_Exercise requirements_: Write out the full listing again. Make no alterations.
* * *
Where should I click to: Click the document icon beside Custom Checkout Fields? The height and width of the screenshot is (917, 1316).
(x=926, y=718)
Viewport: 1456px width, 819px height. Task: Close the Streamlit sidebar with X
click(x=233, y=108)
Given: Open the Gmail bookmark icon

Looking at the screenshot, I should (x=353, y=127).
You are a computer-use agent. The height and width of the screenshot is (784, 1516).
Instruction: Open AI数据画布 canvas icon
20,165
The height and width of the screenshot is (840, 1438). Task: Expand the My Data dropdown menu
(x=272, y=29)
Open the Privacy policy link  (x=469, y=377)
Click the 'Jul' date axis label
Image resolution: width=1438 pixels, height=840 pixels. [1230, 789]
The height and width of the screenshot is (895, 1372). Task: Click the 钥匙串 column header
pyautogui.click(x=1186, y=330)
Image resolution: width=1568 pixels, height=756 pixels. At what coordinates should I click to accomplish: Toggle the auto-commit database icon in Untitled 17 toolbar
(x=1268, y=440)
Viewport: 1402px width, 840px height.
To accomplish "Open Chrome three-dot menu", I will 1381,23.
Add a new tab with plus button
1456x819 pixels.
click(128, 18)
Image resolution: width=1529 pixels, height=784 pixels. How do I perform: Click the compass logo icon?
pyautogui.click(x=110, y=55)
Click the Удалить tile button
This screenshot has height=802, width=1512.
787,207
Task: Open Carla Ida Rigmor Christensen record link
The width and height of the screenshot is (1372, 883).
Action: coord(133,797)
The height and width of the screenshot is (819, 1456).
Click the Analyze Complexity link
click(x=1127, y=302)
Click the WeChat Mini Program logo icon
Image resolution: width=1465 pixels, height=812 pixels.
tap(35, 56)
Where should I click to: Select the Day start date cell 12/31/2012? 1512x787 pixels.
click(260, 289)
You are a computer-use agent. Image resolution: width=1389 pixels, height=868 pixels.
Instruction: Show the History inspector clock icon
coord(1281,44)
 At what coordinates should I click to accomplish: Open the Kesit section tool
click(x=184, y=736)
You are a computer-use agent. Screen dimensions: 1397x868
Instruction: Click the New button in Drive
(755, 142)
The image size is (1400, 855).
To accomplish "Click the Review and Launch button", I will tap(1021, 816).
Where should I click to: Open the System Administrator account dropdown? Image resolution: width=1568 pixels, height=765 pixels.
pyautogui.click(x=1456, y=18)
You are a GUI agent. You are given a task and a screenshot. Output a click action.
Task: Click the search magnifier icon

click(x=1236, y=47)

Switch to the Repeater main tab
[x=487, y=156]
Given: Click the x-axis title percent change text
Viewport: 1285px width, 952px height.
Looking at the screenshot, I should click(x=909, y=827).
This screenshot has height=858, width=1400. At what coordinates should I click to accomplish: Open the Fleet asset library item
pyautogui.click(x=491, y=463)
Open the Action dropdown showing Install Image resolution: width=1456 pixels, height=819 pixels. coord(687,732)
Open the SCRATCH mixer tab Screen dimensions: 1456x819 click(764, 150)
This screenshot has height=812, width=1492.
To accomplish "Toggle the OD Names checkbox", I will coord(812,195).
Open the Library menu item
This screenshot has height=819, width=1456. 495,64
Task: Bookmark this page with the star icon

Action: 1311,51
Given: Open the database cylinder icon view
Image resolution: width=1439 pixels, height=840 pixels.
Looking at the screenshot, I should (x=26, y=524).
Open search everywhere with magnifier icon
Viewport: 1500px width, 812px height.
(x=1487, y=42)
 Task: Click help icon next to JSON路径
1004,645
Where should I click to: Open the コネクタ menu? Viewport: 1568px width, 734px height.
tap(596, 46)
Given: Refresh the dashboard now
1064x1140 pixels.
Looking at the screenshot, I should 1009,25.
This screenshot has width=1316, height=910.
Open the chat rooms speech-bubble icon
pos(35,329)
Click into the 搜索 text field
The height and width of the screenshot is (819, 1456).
* * *
_Solution to this problem_:
Where should I click to: Click the document icon beside Custom Checkout Fields? The height and width of the screenshot is (917, 1316).
(x=926, y=718)
Viewport: 1456px width, 819px height. Task: Close the Streamlit sidebar with X
click(x=233, y=108)
Given: Open the Gmail bookmark icon

Looking at the screenshot, I should (x=353, y=127).
You are a computer-use agent. The height and width of the screenshot is (784, 1516).
Instruction: Open AI数据画布 canvas icon
20,165
The height and width of the screenshot is (840, 1438). Task: Expand the My Data dropdown menu
(x=272, y=29)
Open the Privacy policy link  (x=469, y=377)
Click the 'Jul' date axis label
Image resolution: width=1438 pixels, height=840 pixels. [1230, 789]
The height and width of the screenshot is (895, 1372). Task: Click the 钥匙串 column header
pyautogui.click(x=1186, y=330)
Image resolution: width=1568 pixels, height=756 pixels. At what coordinates should I click to accomplish: Toggle the auto-commit database icon in Untitled 17 toolbar
(x=1268, y=440)
Viewport: 1402px width, 840px height.
To accomplish "Open Chrome three-dot menu", I will 1381,23.
Add a new tab with plus button
1456x819 pixels.
click(128, 18)
Image resolution: width=1529 pixels, height=784 pixels. How do I perform: Click the compass logo icon?
pyautogui.click(x=110, y=55)
Click the Удалить tile button
This screenshot has height=802, width=1512.
787,207
Task: Open Carla Ida Rigmor Christensen record link
The width and height of the screenshot is (1372, 883).
Action: coord(133,797)
The height and width of the screenshot is (819, 1456).
Click the Analyze Complexity link
click(x=1127, y=302)
Click the WeChat Mini Program logo icon
Image resolution: width=1465 pixels, height=812 pixels.
tap(35, 56)
Where should I click to: Select the Day start date cell 12/31/2012? 1512x787 pixels.
click(260, 289)
You are a computer-use agent. Image resolution: width=1389 pixels, height=868 pixels.
Instruction: Show the History inspector clock icon
coord(1281,44)
 At what coordinates should I click to accomplish: Open the Kesit section tool
click(x=184, y=736)
You are a computer-use agent. Screen dimensions: 1397x868
Instruction: Click the New button in Drive
(755, 142)
The image size is (1400, 855).
To accomplish "Click the Review and Launch button", I will tap(1021, 816).
Where should I click to: Open the System Administrator account dropdown? Image resolution: width=1568 pixels, height=765 pixels.
pyautogui.click(x=1456, y=18)
You are a GUI agent. You are given a task and a screenshot. Output a click action.
Task: Click the search magnifier icon

click(x=1236, y=47)

Switch to the Repeater main tab
[x=487, y=156]
Given: Click the x-axis title percent change text
Viewport: 1285px width, 952px height.
Looking at the screenshot, I should click(x=909, y=827).
This screenshot has height=858, width=1400. At what coordinates should I click to accomplish: Open the Fleet asset library item
pyautogui.click(x=491, y=463)
Open the Action dropdown showing Install Image resolution: width=1456 pixels, height=819 pixels. coord(687,732)
Open the SCRATCH mixer tab Screen dimensions: 1456x819 click(764, 150)
This screenshot has height=812, width=1492.
To accomplish "Toggle the OD Names checkbox", I will coord(812,195).
Open the Library menu item
This screenshot has height=819, width=1456. 495,64
Task: Bookmark this page with the star icon

Action: 1311,51
Given: Open the database cylinder icon view
Image resolution: width=1439 pixels, height=840 pixels.
Looking at the screenshot, I should (x=26, y=524).
Open search everywhere with magnifier icon
Viewport: 1500px width, 812px height.
(x=1487, y=42)
 Task: Click help icon next to JSON路径
1004,645
Where should I click to: Open the コネクタ menu? Viewport: 1568px width, 734px height.
tap(596, 46)
Given: Refresh the dashboard now
1064x1140 pixels.
Looking at the screenshot, I should 1009,25.
This screenshot has width=1316, height=910.
Open the chat rooms speech-bubble icon
pos(35,329)
Click into the 搜索 text field
The height and width of the screenshot is (819, 1456).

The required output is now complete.